But Landcorp spokesman Simon King said the company did not agree with Mr Walker's categorisation of the exchanges "which from our perspective were, for the most part, well mannered".
Mr Walker said Landcorp - which now goes under its brand name Pamu Farms of New Zealand - submitted to the tax working group in support of an array of new taxes which rural lobby organisation Federated Farmers was strongly against.
It was also not opposed to a capital gains tax which was "beyond belief", Mr Walker said after the meeting.
"I told the Landcorp chair and chief executive they are the most out-of-touch organisation with farmers I've ever come across.
"The chair [Dr Warren Parker] did not think so, saying he has received many positive comments from farmers across the country.
"These new taxes will cost Landcorp millions of dollars each year and will result in nearly a 0% return to the shareholder, being the Government," he said.
At the meeting, Dr Parker said the just over $11,000 spent preparing its submission to the tax working group was "money well spent".
He said Landcorp was not asked to make a submission but did so because taxation and environmental policies were "material" to its business and future.
Mr Walker said Landcorp properties had the "nicest laneways, utes, machinery and buildings".
"Farmers out there don't have the luxury of the Government behind them paying for these items or the bills and cannot afford $20,000-$25,000 on average a year in new taxes, including a water tax, fertiliser tax, nitrogen tax, and emissions tax - not to mention a capital gains tax," he said.
Landcorp's submission was scattered through the tax working group's report but Federated Farmers recommendations were not included, he said.
When contacted for a response, Mr King said the company did not agree it was out of touch.
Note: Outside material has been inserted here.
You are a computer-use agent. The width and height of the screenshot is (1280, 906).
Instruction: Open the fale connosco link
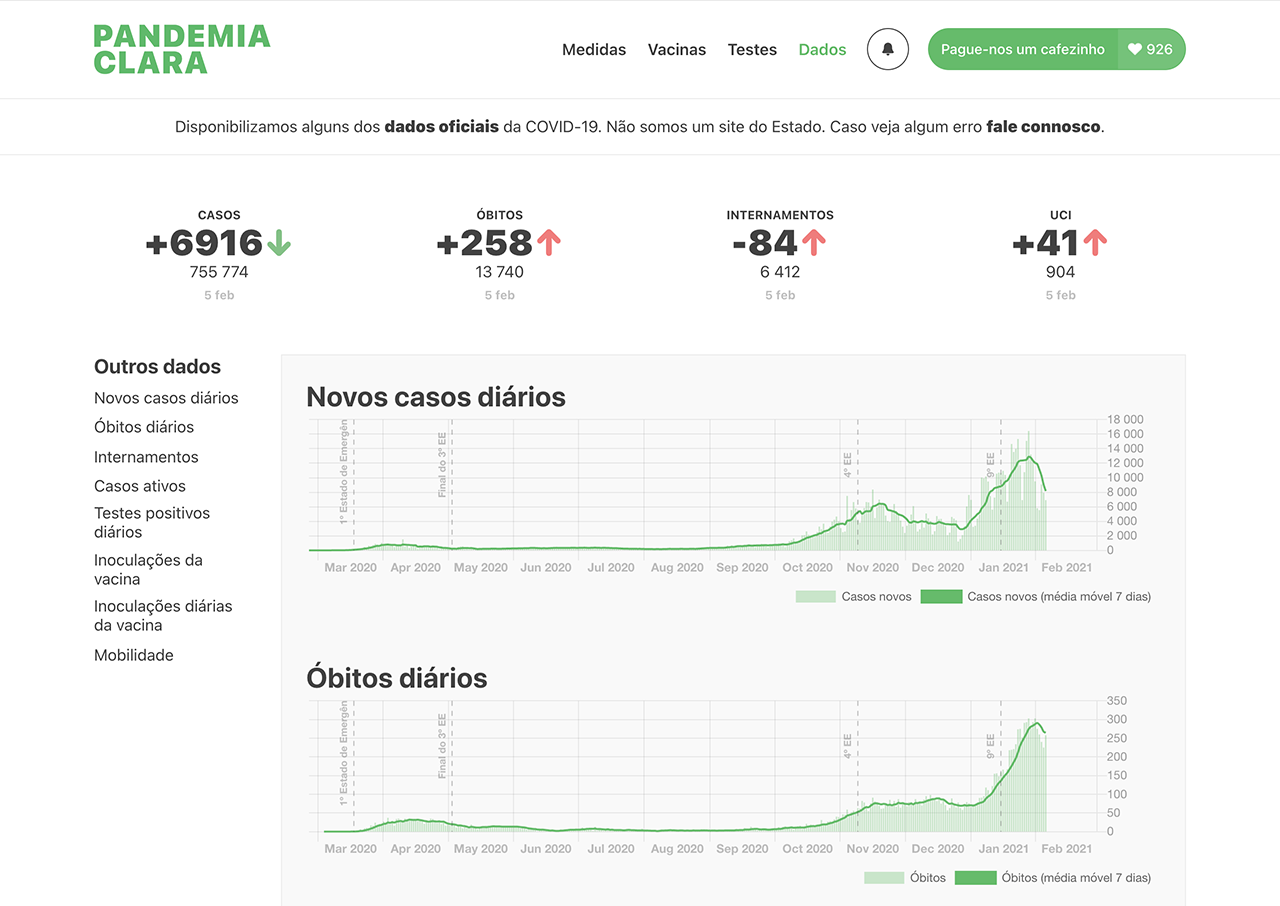[1043, 127]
"We have thousands of people across our farms every year, including many farmers, and talk with many farmers around the country on a continuous basis.
"We are farming every day and we understand very well current operating environment and consumer and public expectation for higher standards of environmental performance and to adapt to changing weather conditions.
"We made the point at the select committee ... that we have received a lot of positive feedback and farmer visits supporting what we are doing."
The company had reiterated there was no pressure applied "political or otherwise" for it to make a submission to the tax working group.
Landcorp welcomed Mr Walker or any other member of the select committee to visit its farms and see first-hand how it farmed.
"We welcome constructive criticism as an organisation and are always working to improve our performance," Mr King said.
Last month, Landcorp declared a net profit after tax of $29million for the half-year ended December 31, an $8million increase on the previous corresponding period
. Ebitdar (earnings before interest, tax, depreciation, amortisation and revaluations) was a $3million loss compared to a loss of $6million in the prior period.